Вдруг, точно с потолка, упал Иноков, развалился в кресле и, крепко потирая руки, спросил:
— Как сиделось? Скверненькая у нас тюрьма, а вот в Седлеце…
Лицо его обросло темной, густой бородкой, глазницы углубились, точно у человека, перенесшего тяжкую болезнь, а глаза блестели от радости, что он выздоровел. С лица похожий на монаха, одет он был, как мастеровой; ноги, вытянутые на средину комнаты, в порыжевших, стоптанных сапогах, руки, сложенные на груди, темные, точно у металлиста, он — в парусиновой блузе, в серых, измятых брюках.
— Революционера начинают понимать правильно, — рассказывал он, поблескивая улыбочкой в глазах. — Я, в Перми, иду ночью по улице, — бьют кого-то, трое. Вмешался «в число драки», избитый спрашивает: «Вы — что же — революционер?» — «Почему?» — «Да вот, защищаете незнакомого вам человека». Ловко сказано?
Закурив очень вонючую папиросу, он посмотрел в синий дым ее, сунул руку за голенище сапога и положил на стол какую-то медную вещь, похожую на ручку двери.
— Вот — вам! Помните, я у вас пресс-папье сломал? Самгин удивленно взял в руки отлитую из меди фигурку женщины со змеей в руке.
— Это было так давно. И вы — помнили?
— А — что ж? Не люблю оставаться в долгу. Клеопатра. Сам лепил и отливал сам. Интересное дело — лепка и литье! Думаю заняться.

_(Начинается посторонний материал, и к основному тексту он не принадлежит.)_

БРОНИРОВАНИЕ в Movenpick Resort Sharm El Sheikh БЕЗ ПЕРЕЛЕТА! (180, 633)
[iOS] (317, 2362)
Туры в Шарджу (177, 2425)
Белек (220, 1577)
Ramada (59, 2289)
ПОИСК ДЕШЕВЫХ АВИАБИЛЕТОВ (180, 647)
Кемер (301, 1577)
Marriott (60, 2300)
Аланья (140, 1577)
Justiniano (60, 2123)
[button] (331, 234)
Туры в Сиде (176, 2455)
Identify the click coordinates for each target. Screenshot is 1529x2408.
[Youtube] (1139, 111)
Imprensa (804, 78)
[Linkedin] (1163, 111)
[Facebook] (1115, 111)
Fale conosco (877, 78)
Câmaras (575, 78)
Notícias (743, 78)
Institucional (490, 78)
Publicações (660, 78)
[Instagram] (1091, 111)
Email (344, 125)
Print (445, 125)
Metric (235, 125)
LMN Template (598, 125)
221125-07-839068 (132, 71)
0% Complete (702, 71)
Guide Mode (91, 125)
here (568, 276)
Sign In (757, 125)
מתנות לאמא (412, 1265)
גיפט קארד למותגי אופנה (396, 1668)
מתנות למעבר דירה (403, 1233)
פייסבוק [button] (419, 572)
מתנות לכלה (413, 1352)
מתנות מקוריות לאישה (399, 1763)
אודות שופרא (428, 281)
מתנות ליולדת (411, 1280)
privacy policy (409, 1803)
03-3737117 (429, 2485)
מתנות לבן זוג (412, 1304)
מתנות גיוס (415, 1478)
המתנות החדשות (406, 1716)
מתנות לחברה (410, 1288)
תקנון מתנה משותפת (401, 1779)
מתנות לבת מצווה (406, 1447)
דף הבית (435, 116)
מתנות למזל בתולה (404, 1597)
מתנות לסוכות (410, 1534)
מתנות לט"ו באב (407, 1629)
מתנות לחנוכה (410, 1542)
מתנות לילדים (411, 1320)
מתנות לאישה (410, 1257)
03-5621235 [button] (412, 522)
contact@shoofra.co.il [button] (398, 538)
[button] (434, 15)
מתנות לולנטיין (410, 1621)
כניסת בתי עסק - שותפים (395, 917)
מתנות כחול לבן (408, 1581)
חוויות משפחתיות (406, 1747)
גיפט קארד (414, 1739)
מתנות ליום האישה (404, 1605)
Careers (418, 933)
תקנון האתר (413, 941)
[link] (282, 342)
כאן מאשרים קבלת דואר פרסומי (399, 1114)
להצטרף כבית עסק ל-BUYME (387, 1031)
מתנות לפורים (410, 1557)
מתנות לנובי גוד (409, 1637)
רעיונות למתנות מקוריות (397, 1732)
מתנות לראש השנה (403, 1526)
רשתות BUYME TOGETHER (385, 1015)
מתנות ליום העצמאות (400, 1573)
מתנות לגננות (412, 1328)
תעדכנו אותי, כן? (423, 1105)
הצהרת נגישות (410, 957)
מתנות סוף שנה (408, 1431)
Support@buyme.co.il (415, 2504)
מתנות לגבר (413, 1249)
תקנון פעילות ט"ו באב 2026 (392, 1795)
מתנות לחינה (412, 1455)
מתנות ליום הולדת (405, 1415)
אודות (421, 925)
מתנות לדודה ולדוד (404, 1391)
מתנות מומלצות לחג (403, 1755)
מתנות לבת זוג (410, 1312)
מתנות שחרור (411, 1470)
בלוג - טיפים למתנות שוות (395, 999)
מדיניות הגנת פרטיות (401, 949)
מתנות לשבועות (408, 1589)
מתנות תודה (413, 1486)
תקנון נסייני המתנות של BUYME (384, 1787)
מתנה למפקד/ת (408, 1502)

— Вы — эсер? — спросил Самгин.
— Нет, — сказал Иноков, отрицательно тряхнув головой. — И к эсдекам не тянет. Беки, меки — не умещается это ни в душе, ни в голове моей. Должно быть — анархист, что ли…
Медная, довольно искусно сделанная фигурка Клеопатры несколько примирила Самгина с Иноковым.
— Да, вероятно, вы анархист, — сказал он задумчиво и спросил: — Вы знаете, Корвин — в «Союзе русского народа»?
— Ну и чорт с ним, — тихо ответил Иноков. — Забавно это, — вздохнул он, помолчав. — Я думаю, что мне тогда надобно было врага — человека, на которого я мог бы израсходовать свою злость. Вот я и выбрал этого… скота. На эту тему рассказ можно написать, — враг для развлечения от… скуки, что ли? Вообще я много выдумывал разных… штучек. Стихи писал. Уверял себя, что влюблен…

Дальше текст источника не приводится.